KD Keris , the RMN's first LMS, arrived in Malaysia on 17 January after being commissioned 11 days earlier in a ceremony held at the facilities of Wuchang Shipbuilding at Qidong, near Shanghai. (Marhalim bin Abas )
In a ceremony held on 18 December at the facilities of China's Wuchang Shipbuilding Industry Group in Qidong, Nantong City, the Royal Malaysian Navy (RMN) took delivery of Rencong, the fourth and final Keris-class Littoral Mission Ship (LMS) ordered from China under a contract awarded in 2017 and renegotiated in 2019.
The 68.8 m-long vessel (with pennant number 114) arrived 10 days later at the Sepanggar Naval Base, its home port at Kota Kinabalu in Sabah in the Malaysian part of the island of Borneo. Here, the vessel joined the RMN's three other LMSs: first-of-class KD Keris, which was commissioned in January 2021, KD Sundang, which entered service in March 2021, and KD Badik, which was inducted in October 2021.
The Keris-class vessels were acquired under a contract signed in March 2017 between Malaysia's Boustead Naval Shipyard (BNS) and China Shipbuilding & Offshore International Co Ltd (CSOC). BNS was originally set to construct the final two of these ships in Malaysia with assistance from CSOC. However, the contract value was reduced and construction of all four ships was moved to China under a 2019 revision made by the Malaysian government.
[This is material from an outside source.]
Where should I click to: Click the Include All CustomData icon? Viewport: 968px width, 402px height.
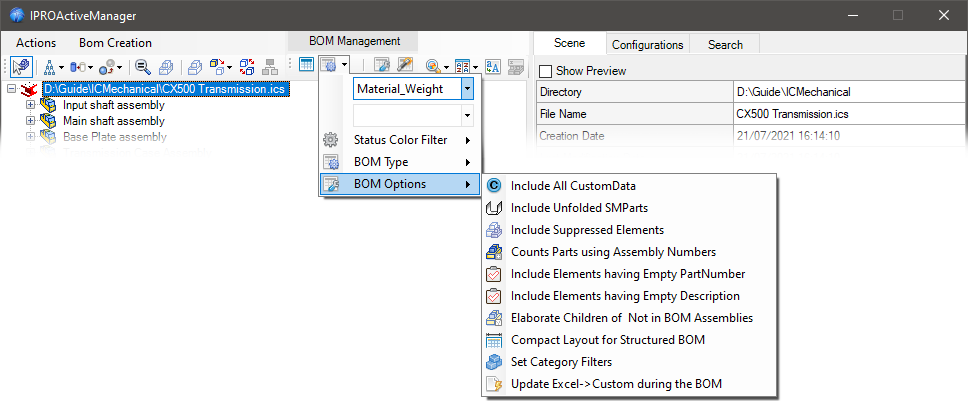493,186
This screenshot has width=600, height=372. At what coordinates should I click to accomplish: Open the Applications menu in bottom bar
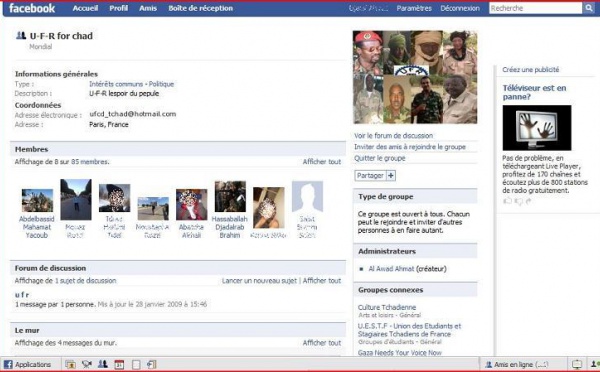tap(27, 364)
The ‘15-to-5' transformation programme
The LMS acquisition is part of the RMN's ‘15-to-5 Fleet Transformation Programme', which is meant to reduce the number of in-service vessel types over the coming years from 15 to five to increase efficiency, boost platform readiness, reduce operational and maintenance costs, and establish more commonality across the fleet.